#### Records for the task
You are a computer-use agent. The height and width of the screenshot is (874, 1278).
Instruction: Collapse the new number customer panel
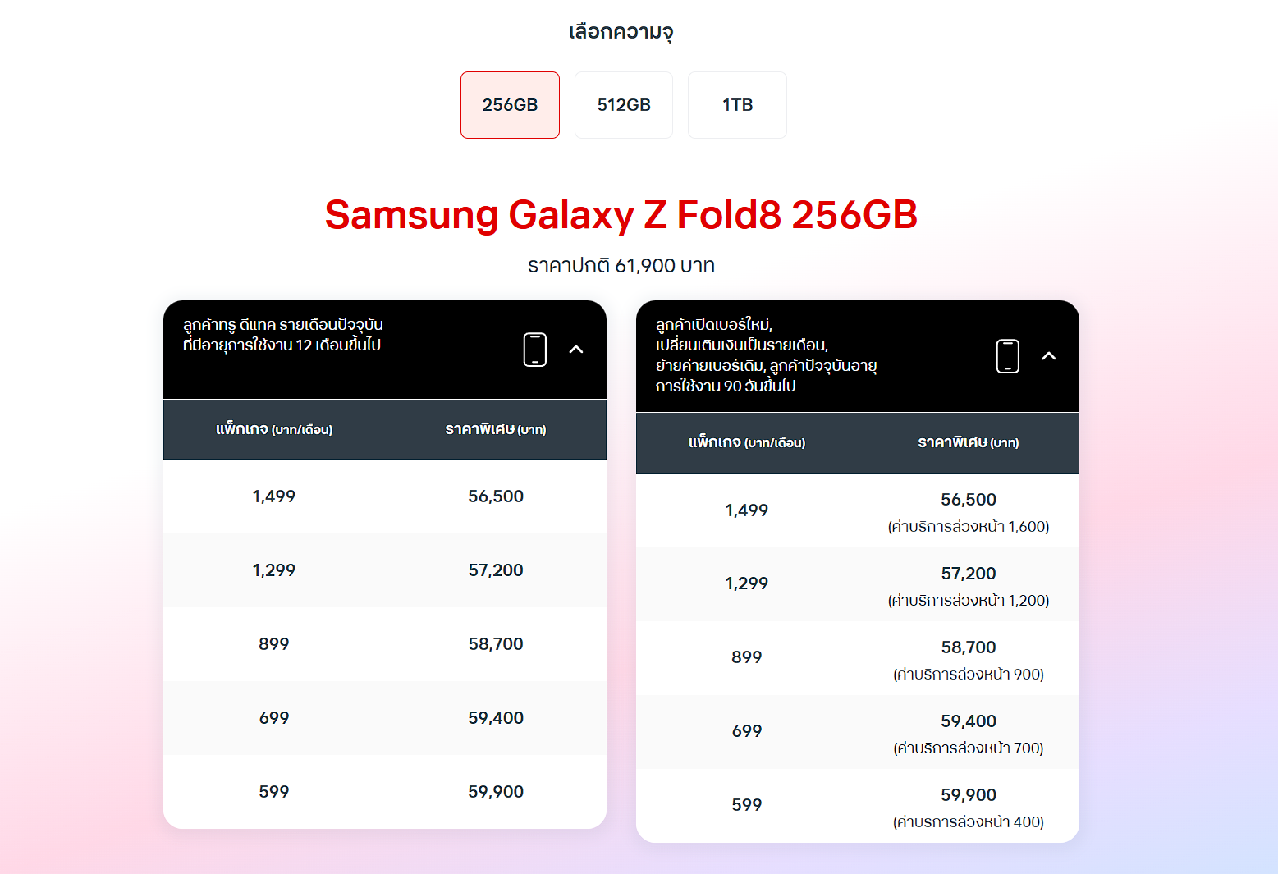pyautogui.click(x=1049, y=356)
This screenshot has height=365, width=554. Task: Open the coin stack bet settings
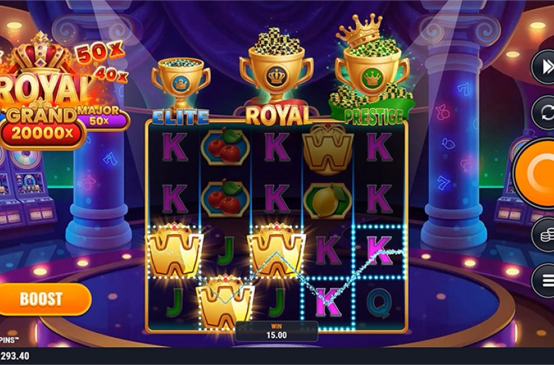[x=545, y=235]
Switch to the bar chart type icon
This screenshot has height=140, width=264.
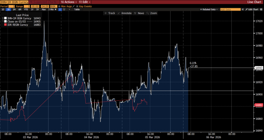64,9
########
#### Records for the task
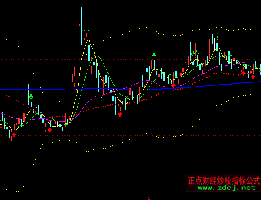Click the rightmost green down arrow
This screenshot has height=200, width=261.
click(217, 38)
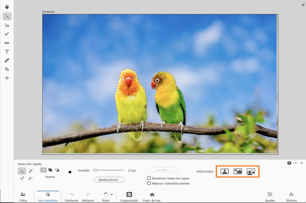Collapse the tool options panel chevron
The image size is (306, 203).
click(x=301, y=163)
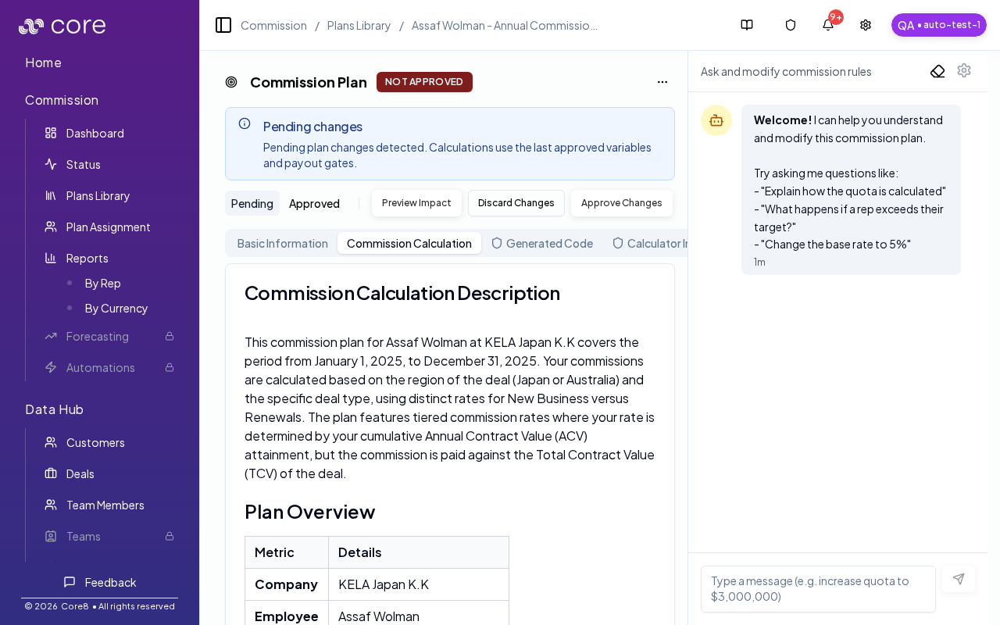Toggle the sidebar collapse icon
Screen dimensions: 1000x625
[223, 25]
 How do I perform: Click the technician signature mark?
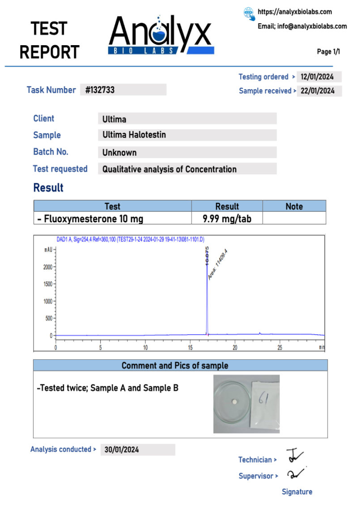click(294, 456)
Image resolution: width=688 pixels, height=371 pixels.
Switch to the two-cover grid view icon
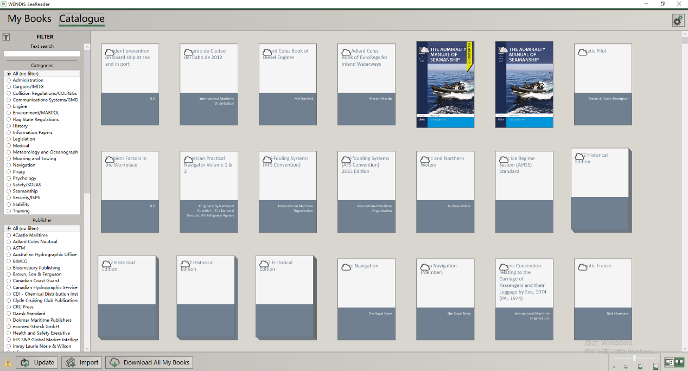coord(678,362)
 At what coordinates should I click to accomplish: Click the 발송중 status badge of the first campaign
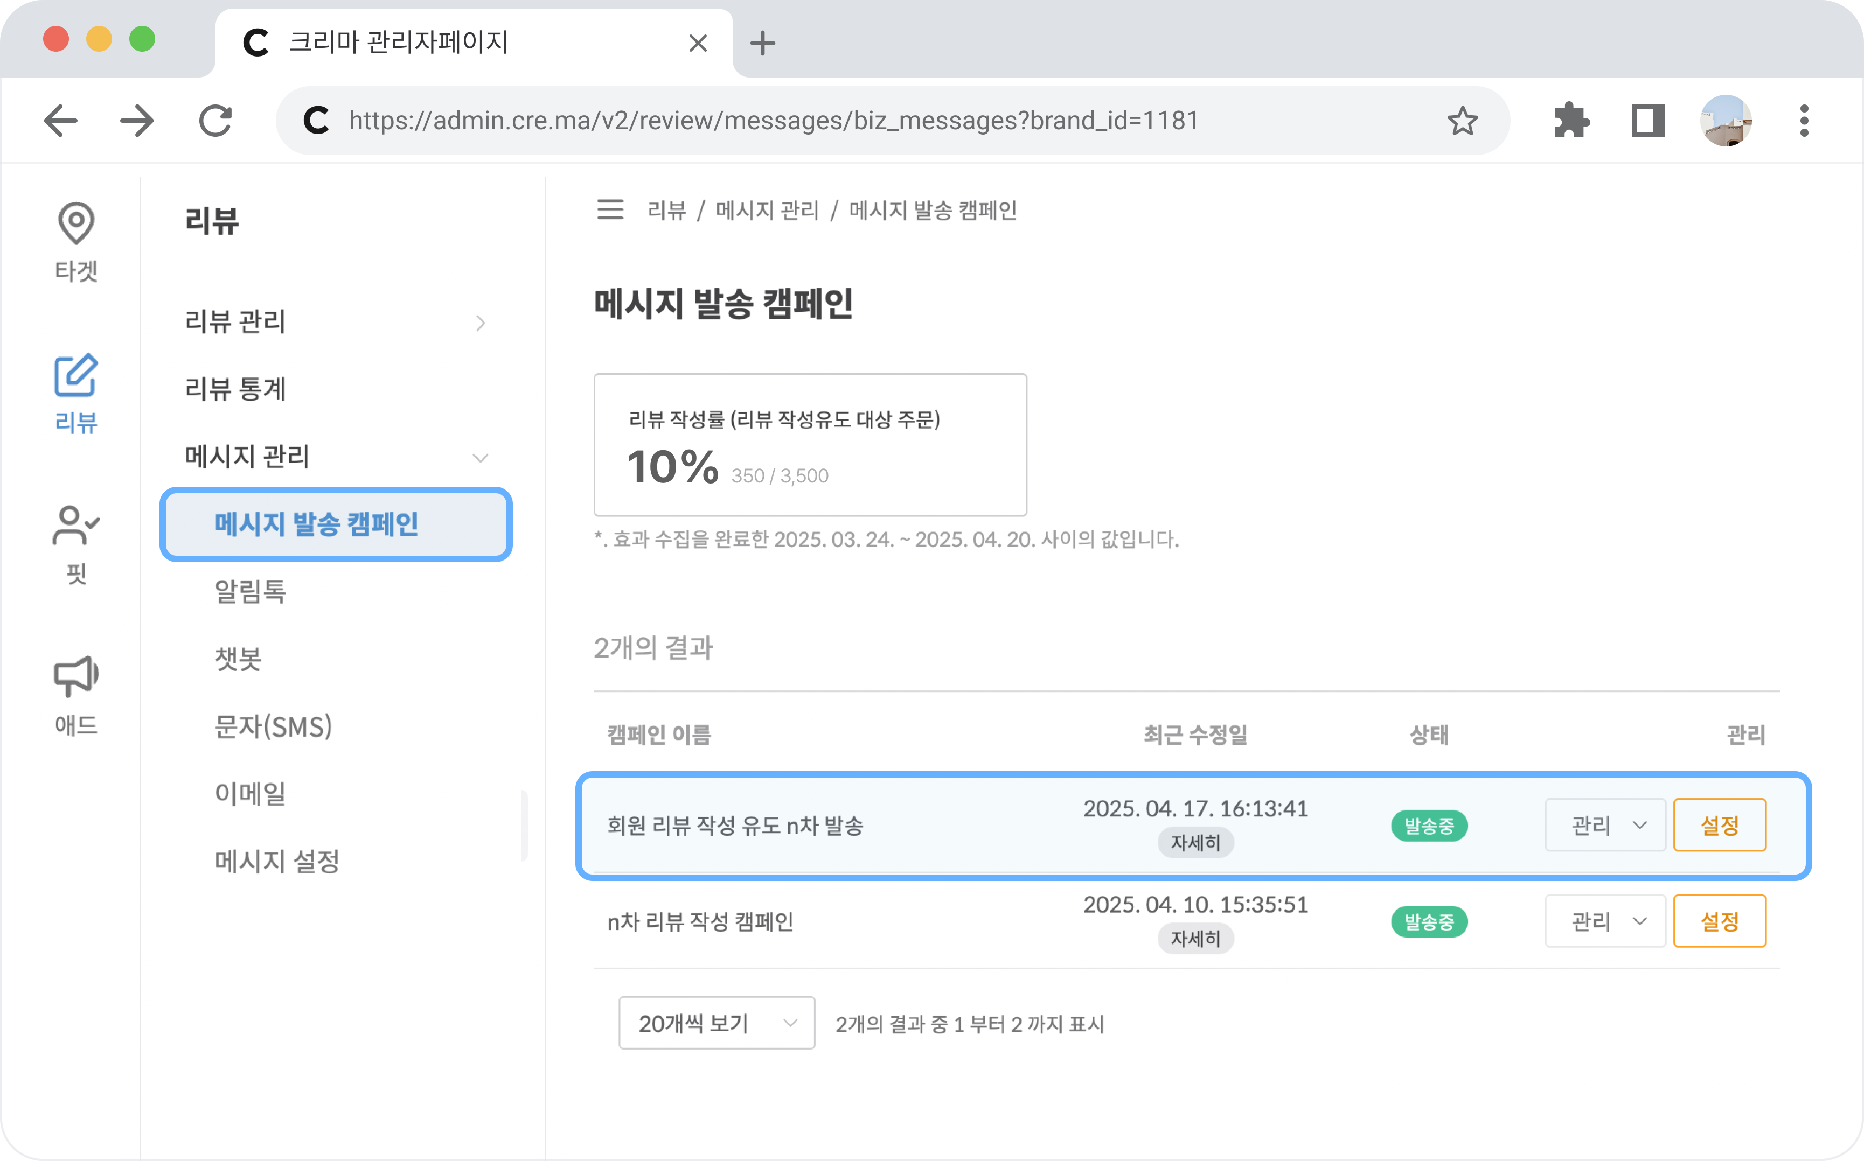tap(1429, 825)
########
#### Records for the task
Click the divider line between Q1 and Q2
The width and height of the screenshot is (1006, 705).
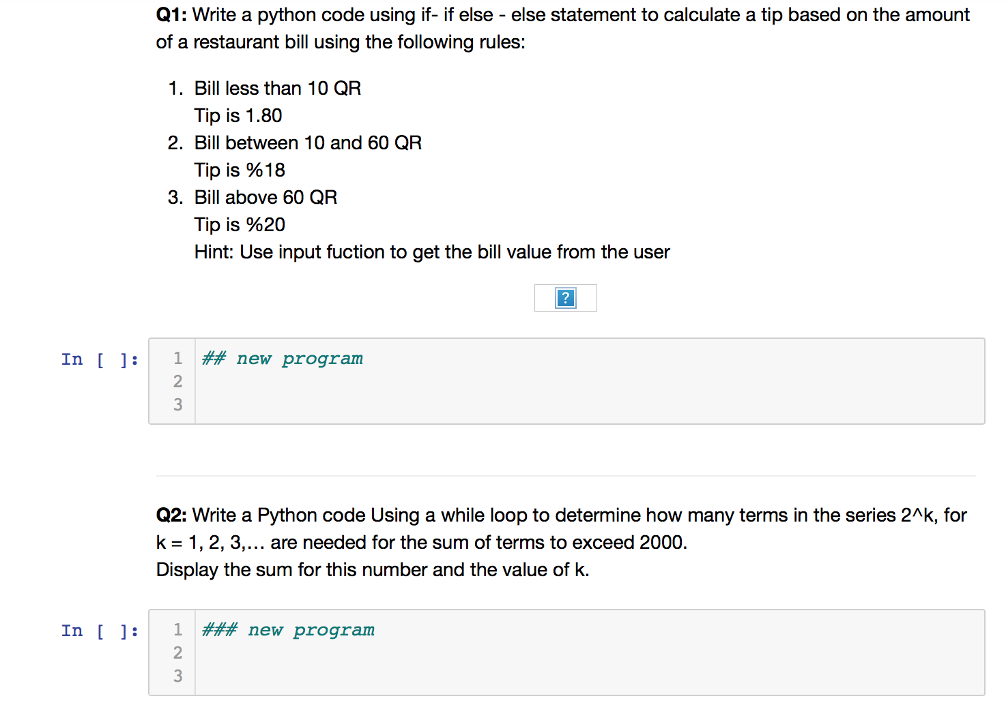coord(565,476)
########
* Prompt *
Print the records starting with the line that contains "How do I perform: Click" and going on through the line that contains "tap(1429, 825)", both included, and copy them exactly. Leave out the pictures.

* Result of this task *
 How do I perform: Click the technician signature mark?
click(294, 456)
Image resolution: width=688 pixels, height=371 pixels.
Switch to the two-cover grid view icon
coord(678,362)
 At what coordinates should I click to accomplish: Click the 발송중 status badge of the first campaign
tap(1429, 825)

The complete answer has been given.